Oh, by the way, I've started Weight Watchers again. Just thought I'd throw that in there. :)
I absolutely love salmon. I can't get enough of it. I hate all things fish related so this is a really weird one for me. But I honestly could eat the whole package I love it so much. After counting the points, I realized that each fillet is less than 2 points each so I guess it wouldn't be that bad but I'm trying to put gluteny on the back burner.
I start with a frozen package of wild Pacific salmon. I let it thaw in the fridge overnight.
I then brush the top with olive oil.
Sprinkle with salt and cracked pepper.
Bake on a lined baking sheet at 450 degrees for 10 to 14 minutes.
(The package says 10 minutes but I usually add a couple minutes on to the cooking time.)
The salad is a version of a Greek Salad. Here is what I did:
- Chop one cup of cucumber.
- Chop one cup of tomato.
- Chop one small red onion into bite sized pieces.
- (You can add Calamata olives but I didn't have any on hand.)
- Sprinkle salad with dried orageno. (The recipe calls for fresh but I didn't have any of this either.)
- Top with feta cheese. (Mine had gone bad - stinky!! - so I used some mozzarella cheese cut into small pieces. )
- Whisk two teaspoons of olive oil and one teaspoon of red wine vinegar together until emulsified. Pour over salad. Toss.
Because I'm goofy, I decided to put this into the oven during the last few minutes of the salmon cooking. It melted the cheese, softened the veggies and warmed everything so nicely. I loved it that way!

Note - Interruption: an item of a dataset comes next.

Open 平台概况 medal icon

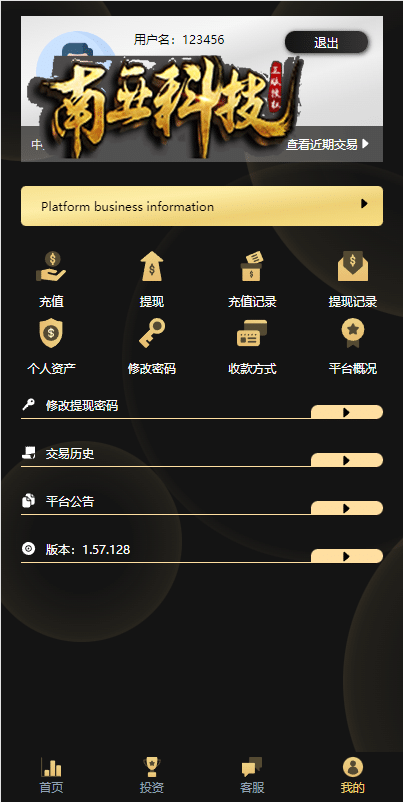pos(353,333)
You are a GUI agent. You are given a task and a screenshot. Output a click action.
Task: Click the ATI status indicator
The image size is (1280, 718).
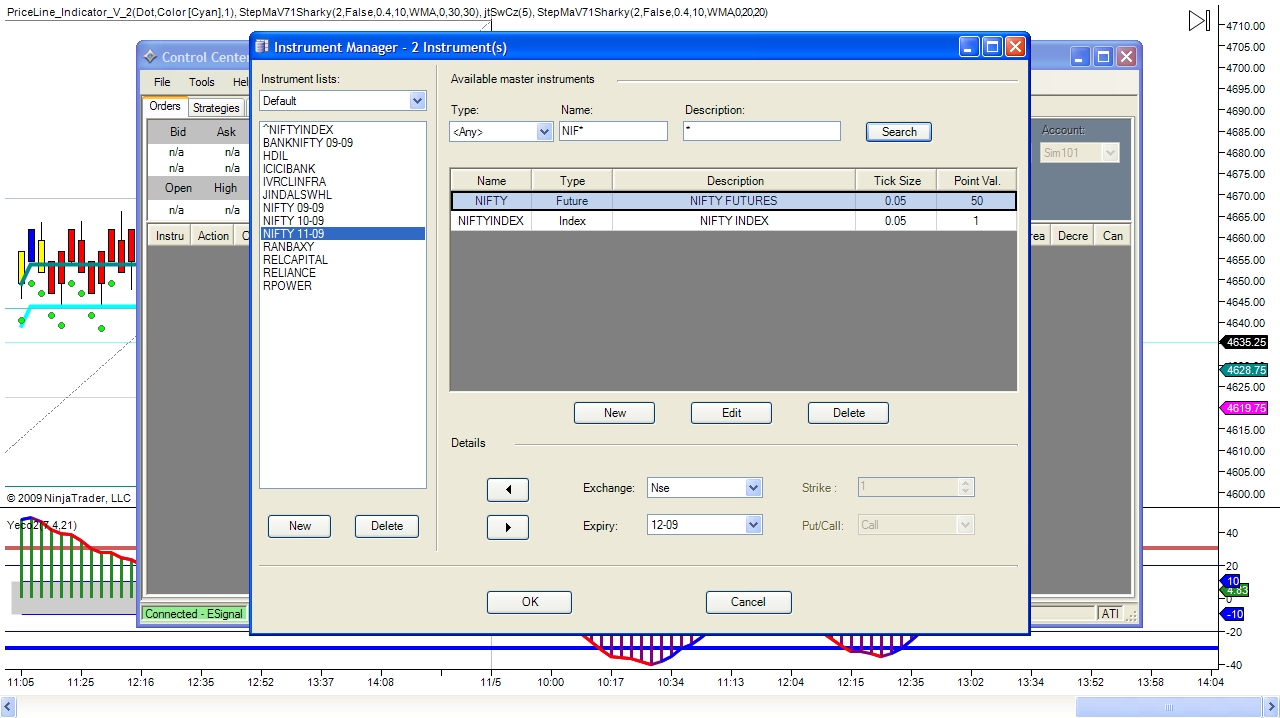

I couldn't eat all of the salad during one sitting - so I saved it for my dinner. But I did mow down two salmon fillets. LOVE them!!
One Salmon Fillet - 2 points (4 for me since I had 2)
Salad - 2 points for oil (I didn't eat all of the oil as a lot was left in the bottom of the bowl but I still counted it as 2 points since I added oil to the salmon.)Veggies - 0 points
Cheese - 4 points (I had had two serving sizes as I was really low on points this day.)
An eight point super filling lunch! Yum!!